ETFs have been getting a lot of attention over the last several months, mostly from investors who have heard that these products offer numerous advantages over traditional mutual funds and other investment vehicles. But in addition to the love from investors, ETFs are now being scrutinized by another interested party: regulators. Just a week after FINRA announced that it was conducting a data sweep to determine to what extent leveraged ETFs are being used inappropriately, the Commodity Futures Trading Commission (CFTC) announced that it will be holding hearings over the next two months to “ensure the fair, open and efficient functioning of futures markets.”
Specifically, the CFTC is looking into whether “federal speculative limits should be set by the CFTC to all commodities of finite supply” (basically energy commodities such as crude oil, natural gas, etc.). So what does this have to do with ETFs? The call for hearings on the topic is “virtual handwriting on the wall,” notes Dave Nadig at Index Universe. “There will be position limits, just as there have been in agricultural commodities.” Nadig goes on to note that many believe the CFTC’s announcement may have been driven by the U.S. Natural Gas Fund (UNG), which Citigroup recently wrote was responsible for keeping natural gas prices artificially high.

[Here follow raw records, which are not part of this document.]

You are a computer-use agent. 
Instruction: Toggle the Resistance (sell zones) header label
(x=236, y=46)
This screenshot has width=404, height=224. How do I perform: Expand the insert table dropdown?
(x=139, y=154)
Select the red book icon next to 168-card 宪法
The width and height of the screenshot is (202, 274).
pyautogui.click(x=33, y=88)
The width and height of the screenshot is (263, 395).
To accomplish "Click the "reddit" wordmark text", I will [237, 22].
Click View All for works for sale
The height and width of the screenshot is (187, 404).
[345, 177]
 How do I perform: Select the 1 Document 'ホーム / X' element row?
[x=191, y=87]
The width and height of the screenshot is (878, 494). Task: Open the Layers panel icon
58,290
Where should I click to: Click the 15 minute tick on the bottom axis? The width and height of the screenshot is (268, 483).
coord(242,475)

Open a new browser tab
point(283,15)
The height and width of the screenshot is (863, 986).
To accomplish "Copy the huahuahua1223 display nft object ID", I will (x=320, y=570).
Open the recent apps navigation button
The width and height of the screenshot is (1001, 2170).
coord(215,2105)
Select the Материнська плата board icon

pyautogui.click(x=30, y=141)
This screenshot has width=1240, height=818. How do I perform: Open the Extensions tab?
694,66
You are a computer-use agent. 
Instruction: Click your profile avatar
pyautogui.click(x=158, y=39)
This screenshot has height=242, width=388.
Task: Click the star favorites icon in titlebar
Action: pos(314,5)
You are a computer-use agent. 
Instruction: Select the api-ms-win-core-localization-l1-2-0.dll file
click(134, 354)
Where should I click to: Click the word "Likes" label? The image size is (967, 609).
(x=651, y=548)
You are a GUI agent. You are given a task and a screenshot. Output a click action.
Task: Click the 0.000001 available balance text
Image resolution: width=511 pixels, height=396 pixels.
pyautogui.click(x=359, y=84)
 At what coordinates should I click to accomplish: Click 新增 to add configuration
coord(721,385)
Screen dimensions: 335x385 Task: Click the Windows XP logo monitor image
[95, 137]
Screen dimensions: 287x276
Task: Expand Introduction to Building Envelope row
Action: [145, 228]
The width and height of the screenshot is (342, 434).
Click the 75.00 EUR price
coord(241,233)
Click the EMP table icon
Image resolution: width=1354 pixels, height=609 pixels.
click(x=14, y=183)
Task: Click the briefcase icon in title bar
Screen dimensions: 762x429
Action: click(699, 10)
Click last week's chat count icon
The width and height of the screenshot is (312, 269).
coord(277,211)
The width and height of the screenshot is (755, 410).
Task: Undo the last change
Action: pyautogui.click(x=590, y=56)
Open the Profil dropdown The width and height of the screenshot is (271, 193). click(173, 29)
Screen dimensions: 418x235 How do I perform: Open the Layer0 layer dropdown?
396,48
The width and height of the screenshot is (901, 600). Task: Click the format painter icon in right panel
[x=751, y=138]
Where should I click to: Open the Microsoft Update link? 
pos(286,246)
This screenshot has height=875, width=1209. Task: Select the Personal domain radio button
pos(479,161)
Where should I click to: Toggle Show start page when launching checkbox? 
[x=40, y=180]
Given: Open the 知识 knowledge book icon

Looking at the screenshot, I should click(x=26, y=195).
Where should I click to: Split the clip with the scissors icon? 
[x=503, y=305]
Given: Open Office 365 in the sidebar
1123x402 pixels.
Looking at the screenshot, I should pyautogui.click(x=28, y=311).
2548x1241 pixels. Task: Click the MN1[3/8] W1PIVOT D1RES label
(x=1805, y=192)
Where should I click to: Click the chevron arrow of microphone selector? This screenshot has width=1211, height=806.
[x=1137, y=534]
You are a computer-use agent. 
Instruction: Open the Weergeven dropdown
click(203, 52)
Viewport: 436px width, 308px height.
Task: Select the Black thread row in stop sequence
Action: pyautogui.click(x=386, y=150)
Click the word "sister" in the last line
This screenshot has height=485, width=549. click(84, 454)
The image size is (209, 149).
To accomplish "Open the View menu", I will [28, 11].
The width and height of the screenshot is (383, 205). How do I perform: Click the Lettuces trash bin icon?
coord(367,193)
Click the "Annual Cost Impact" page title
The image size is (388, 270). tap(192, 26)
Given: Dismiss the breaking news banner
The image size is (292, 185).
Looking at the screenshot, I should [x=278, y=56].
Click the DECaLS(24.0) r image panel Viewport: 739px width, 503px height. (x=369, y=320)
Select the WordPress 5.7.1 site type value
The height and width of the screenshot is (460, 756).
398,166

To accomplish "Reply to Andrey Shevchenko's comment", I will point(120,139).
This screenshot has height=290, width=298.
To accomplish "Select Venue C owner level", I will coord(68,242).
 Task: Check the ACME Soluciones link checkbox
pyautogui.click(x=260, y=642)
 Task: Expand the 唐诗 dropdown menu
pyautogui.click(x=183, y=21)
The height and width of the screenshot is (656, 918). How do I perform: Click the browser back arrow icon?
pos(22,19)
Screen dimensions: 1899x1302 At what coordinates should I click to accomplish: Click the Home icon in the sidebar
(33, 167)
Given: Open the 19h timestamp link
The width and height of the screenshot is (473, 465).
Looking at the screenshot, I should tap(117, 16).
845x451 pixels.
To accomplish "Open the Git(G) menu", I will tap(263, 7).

And the impact on ETF investors is already being felt. The SEC has declined to approve the creation of additional shares of UNG, a rare move since the approval process is usually a rubber stamp. UNG, which unlike traditional equity and fixed income ETFs requires approval to create additional shares, has since ceased issuing new shares. Consequently, the supply-demand equation has been thrown off for the fund, and UNG has been trading at a premium to its NAV of nearly 2%.
Disclosure: No positions at time of writing.